======== Records supplied ========
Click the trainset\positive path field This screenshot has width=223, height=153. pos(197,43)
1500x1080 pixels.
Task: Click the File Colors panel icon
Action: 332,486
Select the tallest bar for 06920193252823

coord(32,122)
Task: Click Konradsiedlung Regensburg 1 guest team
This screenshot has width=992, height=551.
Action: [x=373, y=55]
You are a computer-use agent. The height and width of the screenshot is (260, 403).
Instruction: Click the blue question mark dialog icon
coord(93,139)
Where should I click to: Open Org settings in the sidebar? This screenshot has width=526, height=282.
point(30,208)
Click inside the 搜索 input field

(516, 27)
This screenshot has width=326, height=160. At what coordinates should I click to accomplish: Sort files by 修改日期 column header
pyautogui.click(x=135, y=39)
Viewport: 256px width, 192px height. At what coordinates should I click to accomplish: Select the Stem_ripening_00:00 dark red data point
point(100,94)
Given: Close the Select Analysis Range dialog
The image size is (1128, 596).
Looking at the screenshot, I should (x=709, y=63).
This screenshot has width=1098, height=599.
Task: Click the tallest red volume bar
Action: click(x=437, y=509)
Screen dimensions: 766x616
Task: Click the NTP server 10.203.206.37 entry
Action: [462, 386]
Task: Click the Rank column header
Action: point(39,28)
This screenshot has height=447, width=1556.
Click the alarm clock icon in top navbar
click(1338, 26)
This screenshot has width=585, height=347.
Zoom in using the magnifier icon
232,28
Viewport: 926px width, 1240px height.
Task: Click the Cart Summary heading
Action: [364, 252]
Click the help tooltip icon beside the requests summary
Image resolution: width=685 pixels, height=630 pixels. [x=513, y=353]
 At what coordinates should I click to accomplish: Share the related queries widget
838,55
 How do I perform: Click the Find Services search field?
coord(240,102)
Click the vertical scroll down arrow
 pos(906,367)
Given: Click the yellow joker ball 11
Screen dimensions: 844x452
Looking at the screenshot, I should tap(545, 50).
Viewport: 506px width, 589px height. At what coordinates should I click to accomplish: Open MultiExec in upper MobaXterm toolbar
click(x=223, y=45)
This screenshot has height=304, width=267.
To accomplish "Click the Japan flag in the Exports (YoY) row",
========
The task: Your task is to write out, exactly, the line that contains "Screen dimensions: 844x452" and each line after it to the end of the data, with no other lines.

Response to this task:
Screen dimensions: 844x452
Looking at the screenshot, I should tap(545, 50).
Viewport: 506px width, 589px height. At what coordinates should I click to accomplish: Open MultiExec in upper MobaXterm toolbar
click(x=223, y=45)
This screenshot has height=304, width=267.
To accomplish "Click the Japan flag in the Exports (YoY) row",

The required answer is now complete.